• **Quoted text**:
========================================

If New York State Governor Elliott Spitzer has his way, links from affiliates in New York State will cause ecommerce sites to have nexus in New York for sales taxes, according to an Associated Press (AP) report.

In other words, if the proposal, which is part of the Governor's budget passes, New York-based affiliates

would be considered "agents" of companies located outside of New York, thereby creating a "presence" in the state, which would cause the retailers to which they link to be liable for collecting and remitting New York State sales taxes. The proposal would apply to businesses that sell $10,000 in taxable products or more a year to New York state locations.

The AP report says Amazon.com is fighting NY on the issue, and I, as the owner of a New York-based business, hope many other companies join in the fight.

Here's why:
I think the Governor's proposal, should it be passed, will set a precedent that will unreasonably burden and harm New York small businesses and small businesses across the county.

The burden comes in the form of extra costs to buy tax databases and to find and set up an online shopping cart to properly collect sales taxes. There's also a huge time component (huge for the typical small business) associated with reporting and remitting the taxes.

New York's tax system - and some in other states as well- is particularly cumbersome for small businesses because of the requirement to collect and remit taxes at the rate in effect in the taxing jurisdiction (usually the country or city) where you ship the product in the state. There are over 75 such taxing jurisdictions in effect in NY. Furthermore, there is no one tax rate that applies to all the taxing jurisdictions. The state sales tax is 4%, but on top of that, most taxing jurisdictions have their own taxes. So, the total tax that has to be collected on a New York State sale may be 9% or 7 1/8% or 8 3/8 % or some other fraction (usually between 7 and 9%).

Then, quarterly , the taxes have to be remitted and accounted for on the state sales tax return according to the individual taxing jurisdiction. To make that happen, the retailer has to calculate the product cost plus shipping (shipping is taxable in NY) minus the collected sales tax for each city or county to which anything has been shipped. They have to list that amount in one column on the sales tax return, then put the sales tax due on that amount in another column.

========================================

• **Supplied data**:
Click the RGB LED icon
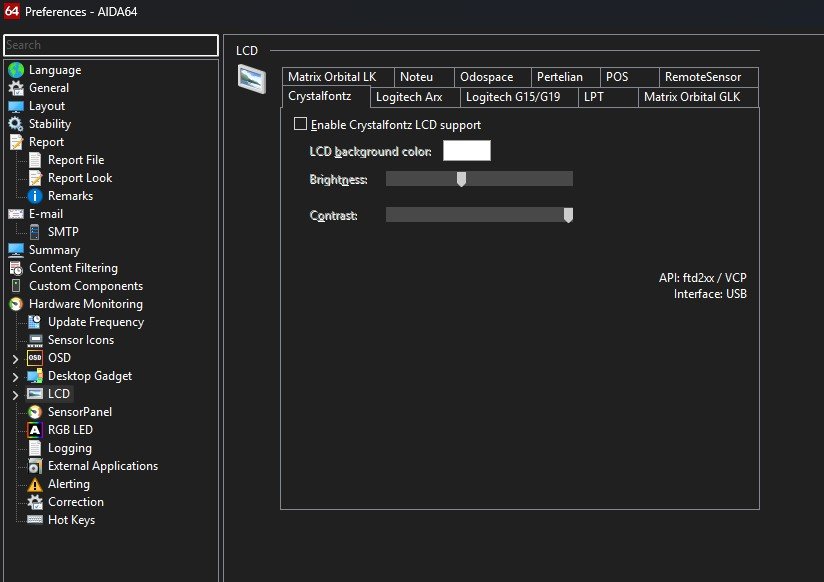Screen dimensions: 824x582 pos(34,430)
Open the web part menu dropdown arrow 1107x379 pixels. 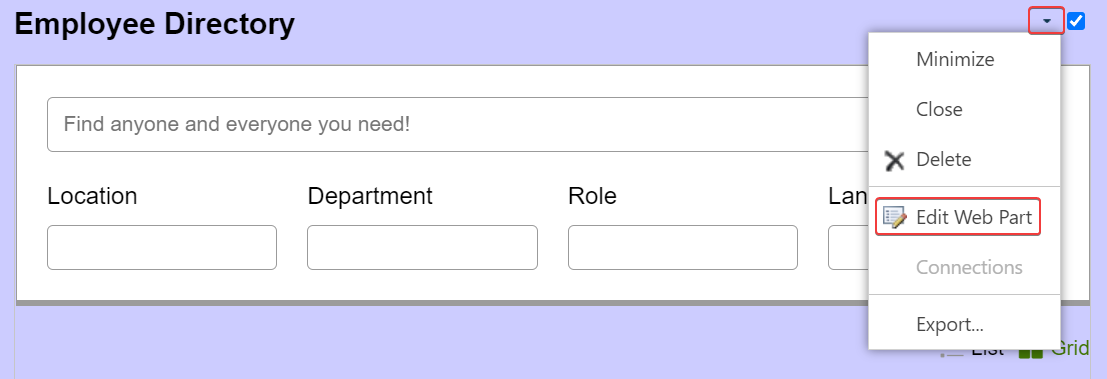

========================================

• **Problem set**:
1. In the article on New York sales taxes, what yearly sales level would the Governor's proposal apply to?
2. Decide whether each statement agrees with the article on New York sales taxes. Answer yes or no for each, and quote the words from the article that settle it.
(a) Shipping charges are taxable in New York.
(b) The New York state sales tax is 6%.
(c) New York has fewer than 50 taxing jurisdictions.
3. Continue the article on New York sales taxes from the point where it stops.

• **Set of answers**:
1. It would apply to businesses that sell $10,000 or more a year in taxable products to New York State locations.

2.
(a) Yes: "shipping is taxable in NY"
(b) No: "The state sales tax is 4%"
(c) No: "There are over 75 such taxing jurisdictions in effect in NY."

3.
To complicate matters a bit, the NY state tax form requires you to round the sales for each taxing jurisdiction to the dollar amount. That's a pain for me, at least, because the program I use to add up the sales from our shopping cart for each region and figure the tax, doesn't round the total. So I have to do that last step manually. Then, there are sales to non-profits that have to be found, and subtracted from the appropriate taxing jurisdiction total before calculating the tax.

If that all sounds like a huge nightmare, it is. Even though I've been able to get much of the process automated at this point, it still takes me or whoever I assign to the task at least half a day to fill out the quarterly tax report for New York. Imagine the time and effort that would be involved if all 50 states decided to put through proposals such as Governor Spitzer's.

As a point of fact, from what I've heard, many New York small businesses that sell online do not properly collect and remit taxes. Instead of collecting at the rate in effect where the products are shipped, they collect and remit based on their own physical location only. I've heard the same thing from businesses in other states with similar tax rules in place.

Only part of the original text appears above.